We tend to think of ourselves as a single, continuous existence. But even over the course of a single year, it’s amazing how much can change. It doesn’t even have to be a year of upheaval. A while back, I posted a writing exercise I did for Geraldine Brooks workshop at Iceland Writers Retreat. I actually took two of her workshops. The second writing exercise was to introduce yourself, to basically give your own personal elevator speech. I wrote this in April, and it’s amazing to me how much of it no longer applies to me this December. I can’t wait to see what I will write about myself in 2015.

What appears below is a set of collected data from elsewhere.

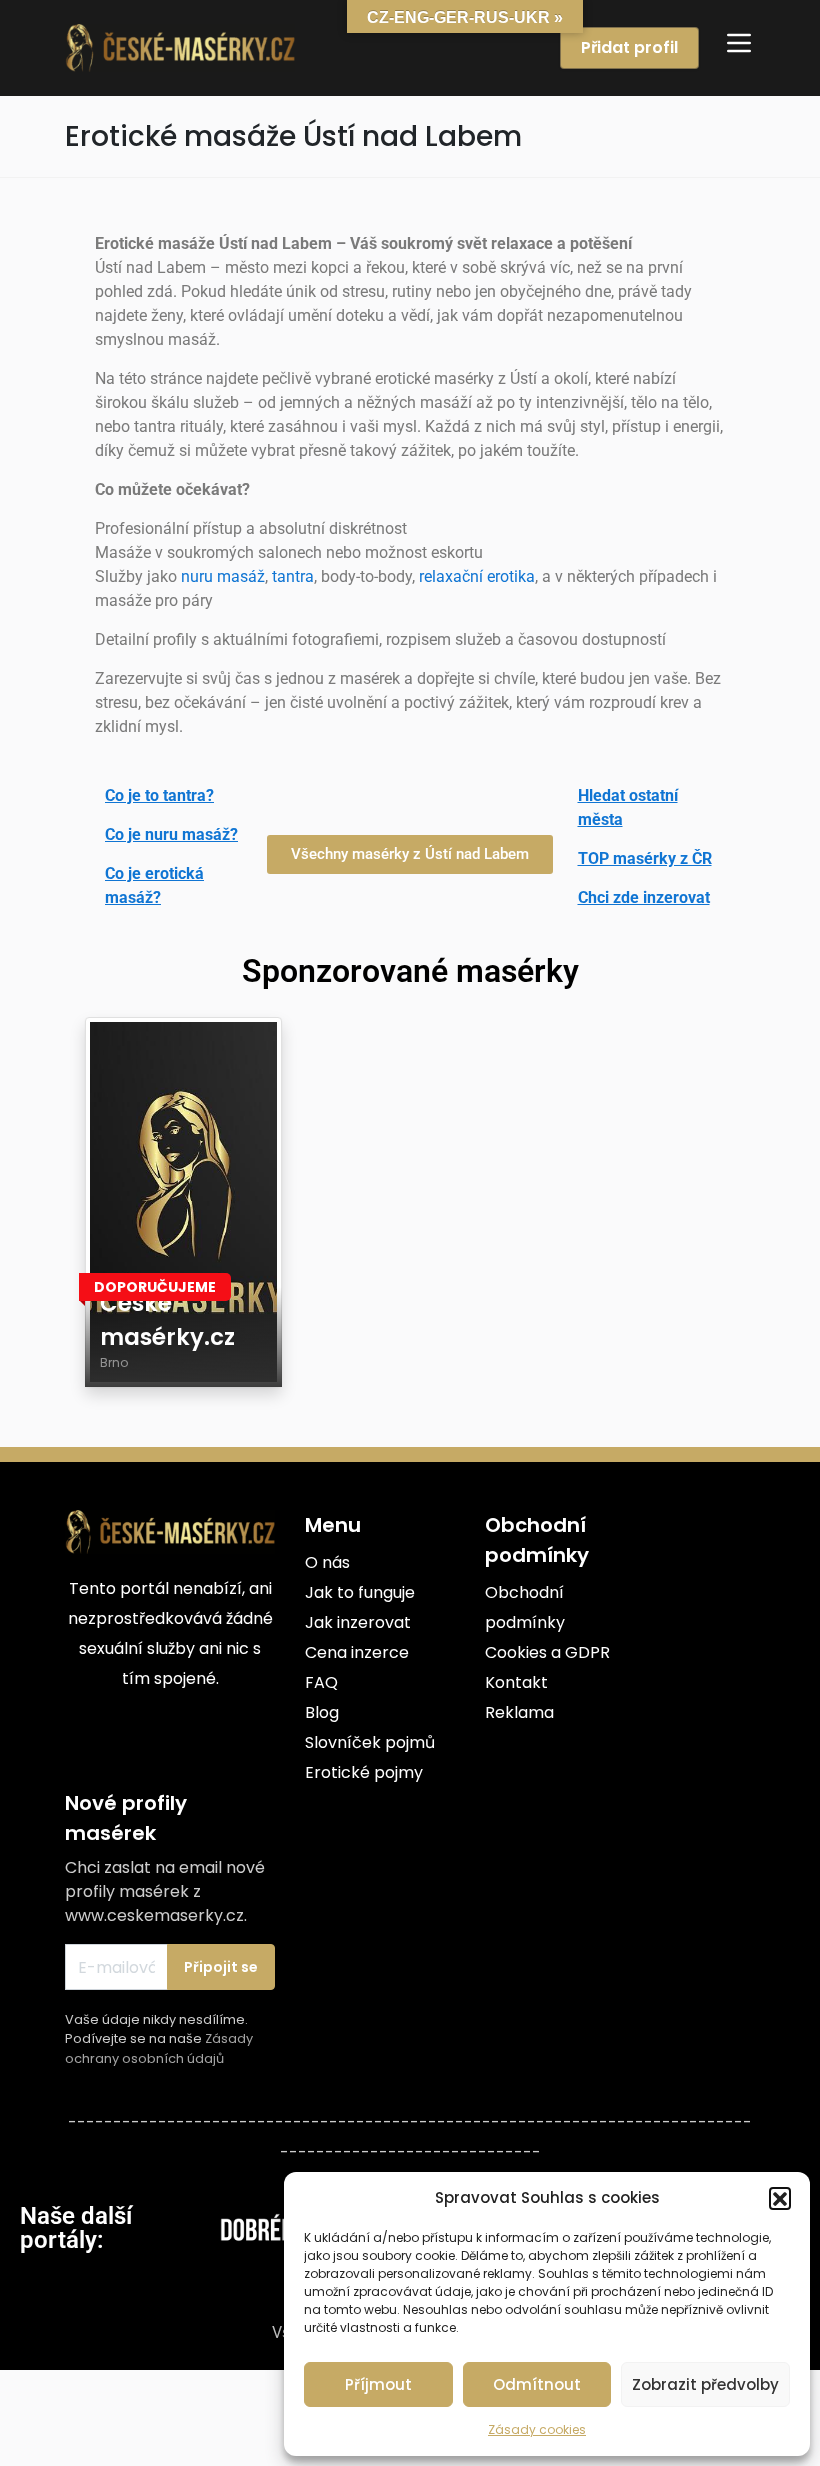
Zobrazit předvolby (705, 2384)
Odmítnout (537, 2384)
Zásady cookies (537, 2429)
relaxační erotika (477, 576)
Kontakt (516, 1682)
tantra (293, 576)
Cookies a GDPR (547, 1652)
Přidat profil (629, 47)
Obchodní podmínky (525, 1607)
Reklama (519, 1712)
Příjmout (378, 2384)
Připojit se (221, 1967)
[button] (780, 2198)
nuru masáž (223, 576)
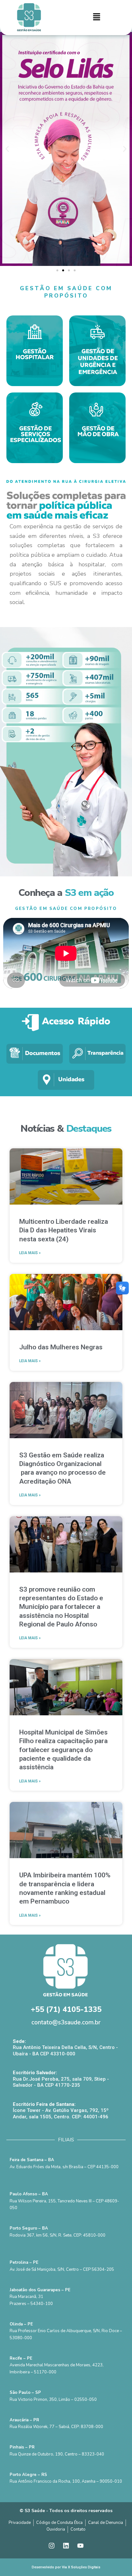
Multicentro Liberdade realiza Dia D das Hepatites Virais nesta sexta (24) (63, 1230)
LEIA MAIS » (30, 1253)
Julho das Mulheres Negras (61, 1347)
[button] (96, 18)
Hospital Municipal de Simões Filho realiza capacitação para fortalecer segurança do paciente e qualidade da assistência (63, 1749)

The business cards stacked in my cubicle back in Seattle say “Gemma Alexander – Writer.” I agonized over that decision. They could have said “Technical Writer,” or “Staff Writer,” or “Communications Specialist.” They properly should have said, “Project/Program Manager III” because that is my official King County job classification. I was hired to translate government documents into something normal people understand, something the King County Executive style guide calls “Plain English” so I settled on just plain “Writer.” I would have liked them to say “Creative Writer,” but solid waste agencies – that’s garbage, not poop – do not hire creative writers. If I want to become a creative writer, I have to do that on my own time.

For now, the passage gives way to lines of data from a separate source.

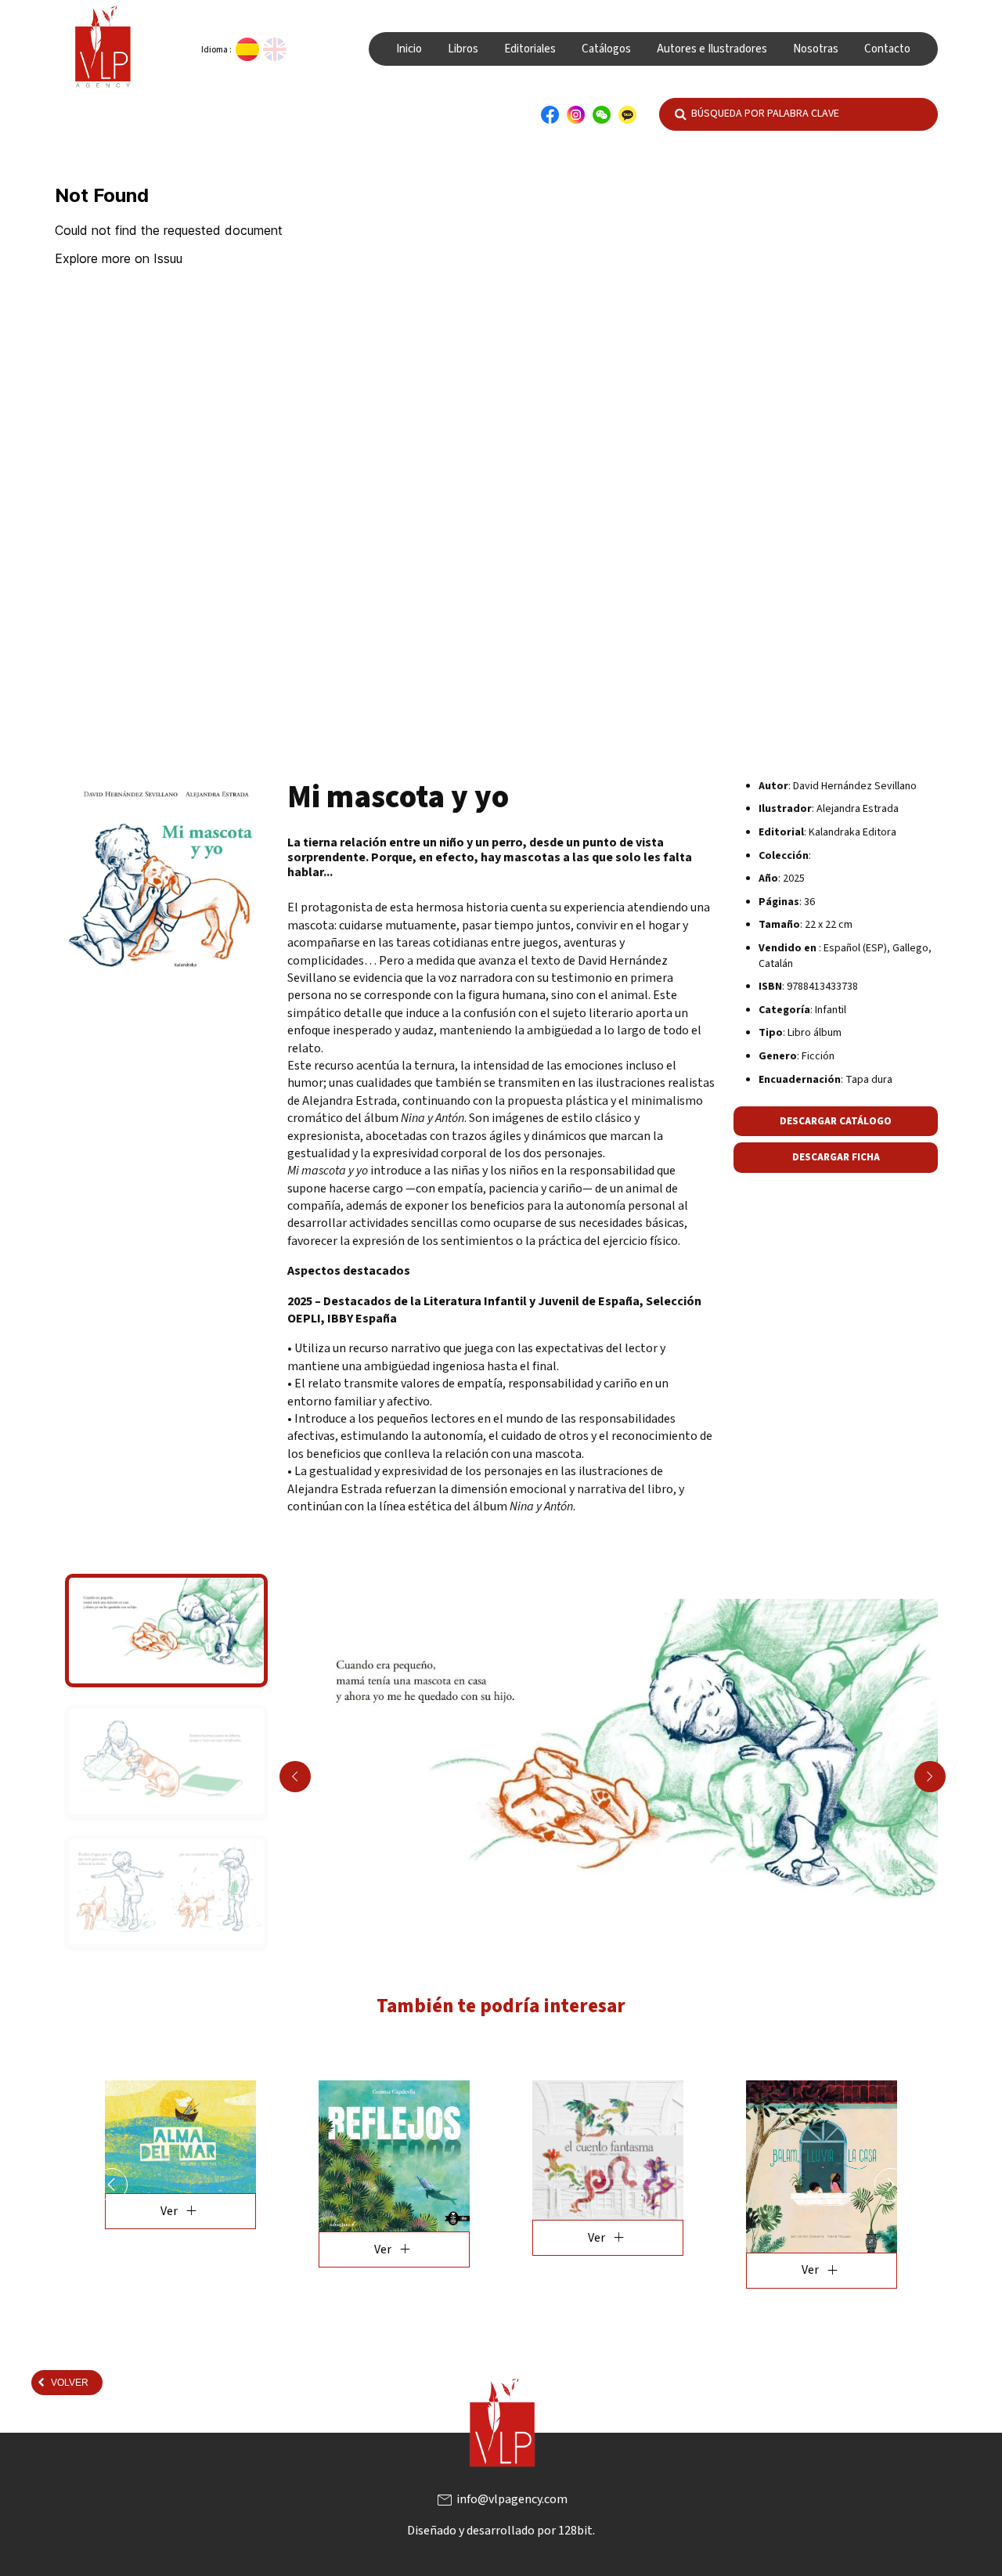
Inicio (409, 49)
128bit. (576, 2557)
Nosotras (815, 49)
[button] (111, 2197)
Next (930, 1776)
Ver (187, 2249)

Once I posed as a freelance music journalist (plain English translation: blogger) and printed another set of cards that say “Gemma Alexander – Pretty Decent Writer.” “Have pen, will travel” was already taken, and “Will write for plane tickets,” while true, belongs on a cardboard sign in sharpie. I don’t usually take trips like this one, with itineraries and included meals, hotel beds with sheets. I usually travel in a style I like to call “dirt bag.” When I travel, the budget airfare still costs more than the rest of the trip. I sleep in dormitories, carry a backpack, and make my plans day by day. I’ve never gotten high and danced on the beach under a full moon in Goa, but in my travels, I seem to meet a lot of people who have. I like meeting those global Goa nomads, almost as much as making spontaneous connections with the people who live in the places I visit. I don’t meet many people in my cubicle.